Auszug -
##########
Lobbyismus: Widerstand gegen den Drehtür-Effekt

Gerhard Schröder, Otto Schily oder Wolfgang Clement – es gibt zahlreiche Politiker, die nach ihrer Zeit als Spitzenpolitiker einen lukrativen Posten in der Wirtschaft angenommen haben. Mit ihren Kontakten sind die ehemaligen Volksvertreter für die Unternehmen Gold wert. Doch SPD und Grüne wollen diesen Drehtür–Effekt nun verhindern.

Seine Karriere ist wohl das bekannteste Beispiel für den sogenannten Drehtür-Effekt: Kaum war Gerhard Schröder aus der Politik ausgeschieden, wechselte der ehemalige Bundeskanzler an die Spitze der deutsch-russischen Nord Stream AG, die für Bau und Betrieb der Ostsee-Gaspipeline zuständig ist. Das löste Entrüstung aus, denn Schröder hatte schon während seiner Amtszeit genau dieses milliardenschwere Pipeline-Projekt vorangetrieben.

Mit seinem Übertritt von der Politik in die Wirtschaft ist Schröder kein Einzelfall - es gibt zahlreiche Politiker, die nach ihrer Zeit als Minister oder Staatssekretäre, für Unternehmen tätig werden. Denn deren noch frische Kontakte zu Abgeordneten und Entscheidungsträgern sind für die Firmen bei der Durchsetzung ihrer Ziele Gold wert.
##########
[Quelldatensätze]
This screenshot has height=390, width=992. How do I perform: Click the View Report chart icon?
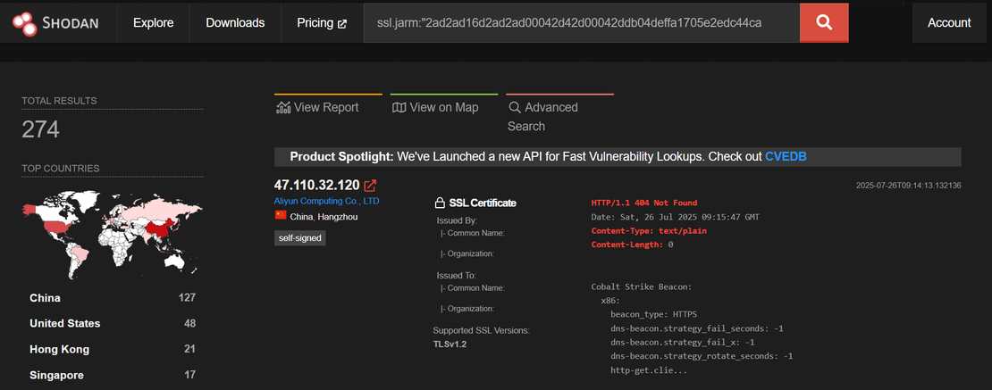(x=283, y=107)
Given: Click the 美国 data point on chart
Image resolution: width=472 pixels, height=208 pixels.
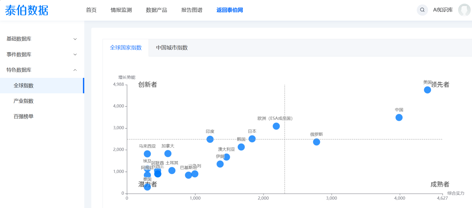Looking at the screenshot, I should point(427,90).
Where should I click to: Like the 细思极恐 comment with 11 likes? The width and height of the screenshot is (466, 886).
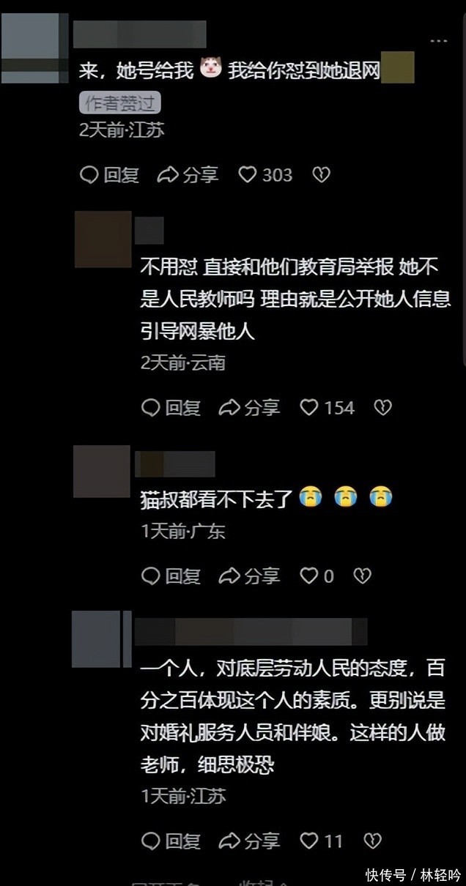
##########
Aufgabe 1 -
Zu welchem Unternehmen wechselte Gerhard Schröder laut dem Auszug über den Drehtür-Effekt nach seinem Ausscheiden aus der Politik?
Aufgabe 2 -
Schreibe den Auszug über den Drehtür-Effekt im Lobbyismus im Anschluss an seinen letzten Satz weiter.

Antwort 1 -
Er wechselte an die Spitze der deutsch-russischen Nord Stream AG.

Antwort 2 -
Doch schon seit längerem regt sich Widerstand gegen diese Praxis. Jetzt haben sowohl Grüne als auch SPD jeweils einen Antrag in den Bundestag eingebracht, der den Drehtür-Effekt verhindern soll. Bei beiden Anträgen lautet das Zauberwort: Karenzzeit - also eine Art Wartezeit, während derer die ehemaligen Spitzenpolitiker nicht für Unternehmen tätig sein dürfen. Die SPD schlägt ein Modell vor, wie es auch in der Europäischen Kommission üblich ist: Wenn ehemalige Mitglieder der Europäischen Kommission innerhalb von 18 Monaten nach dem Ende ihrer Amtszeit einer neuen Tätigkeit nachgehen wollen, muss dies nach Anhörung einer Ethikkommission genehmigt werden. Diese Regelung will die SPD auch auf Bundesminister und Staatssekretäre in Deutschland übertragen.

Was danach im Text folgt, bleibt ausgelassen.